Pertanian merupakan intervensi terbesar manusia terhadap alam, yang berdampak bagi lingkungan secara umum. Isu mengenai pertanian intensif, pertanian industri, serta peningkatan populasi manusia telah menarik perhatian ilmuwan pertanian mengenai pentingnya pengembangan metode pertanian baru untuk menangani hal tersebut. Hal ini termasuk asumsi bahwa solusi masalah pertanian hanya terletak pada ilmu dan teknologi, padahal solusi lainnya seperti manajemen hama terpadu, manajemen tanah dan air, konsep budidaya pertanian berkelanjutan, kelembagaan pertanian, konsep perikanan terpadu, serta penyuluhan pertanian digital juga dapat menjadi alternatif solusi bagi masalah pertanian secara luas.

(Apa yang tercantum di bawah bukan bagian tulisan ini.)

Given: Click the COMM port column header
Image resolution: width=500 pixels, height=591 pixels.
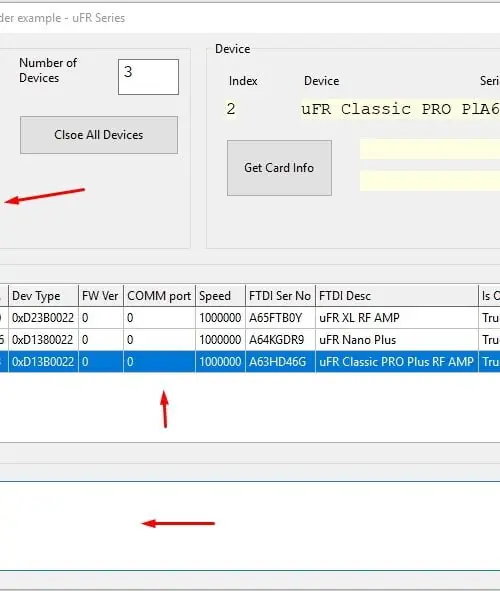Looking at the screenshot, I should pyautogui.click(x=159, y=296).
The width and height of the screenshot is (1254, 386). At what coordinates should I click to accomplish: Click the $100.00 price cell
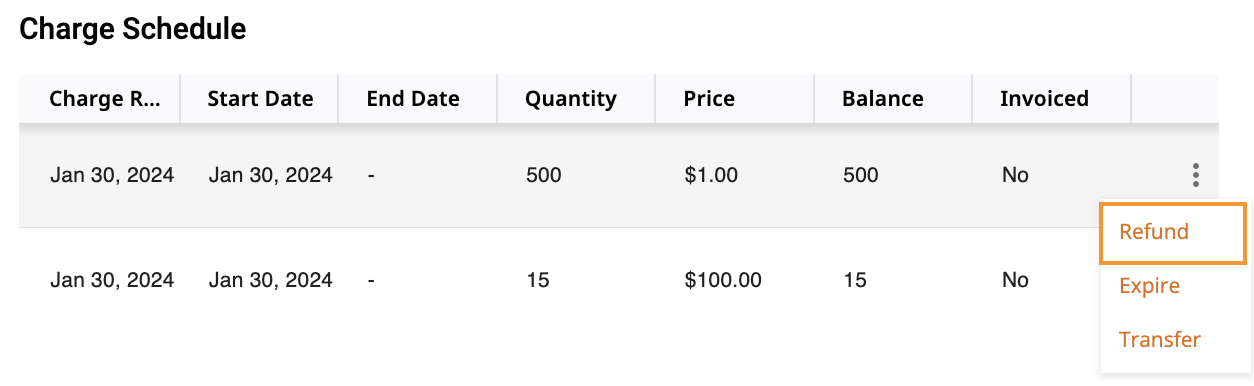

Sejalan dengan perkembangan ilmu pengetahuan dan teknologi, Pengendalian Hama Terpadu (PHT) tidak lagi dipandang sebagai teknologi, tetapi telah menjadi suatu konsep dalam penyelesaian masalah lapangan (Kenmore 1996). Waage (1997) menggolongkan konsep PHT ke dalam dua kelompok, yaitu konsep PHT teknologi dan PHT ekologi. Konsep PHT teknologi merupakan pengembangan lebih lanjut dari konsep awal yang dicetuskan oleh Stern et al . (1959), yang kemudian dikembangkan oleh para ahli melalui agenda Earth Summit ke-21 di Rio de Janeiro pada tahun 1992 dan FAO. Tujuan dari PHT teknologi adalah untuk membatasi penggunaan insektisida sintetis dengan memperkenalkan konsep ambang ekonomi sebagai dasar penetapan pengendalian hama. Pendekatan ini mendorong penggantian pestisida kimia dengan teknologi pengendalian alternatif, yang lebih banyak memanfaatkan bahan dan metode hayati, termasuk musuh alami, pestisida hayati, dan feromon. Dengan cara ini, dampak negatif penggunaan pestisida terhadap kesehatan dan lingkungan dapat dikurangi (Untung, 2000).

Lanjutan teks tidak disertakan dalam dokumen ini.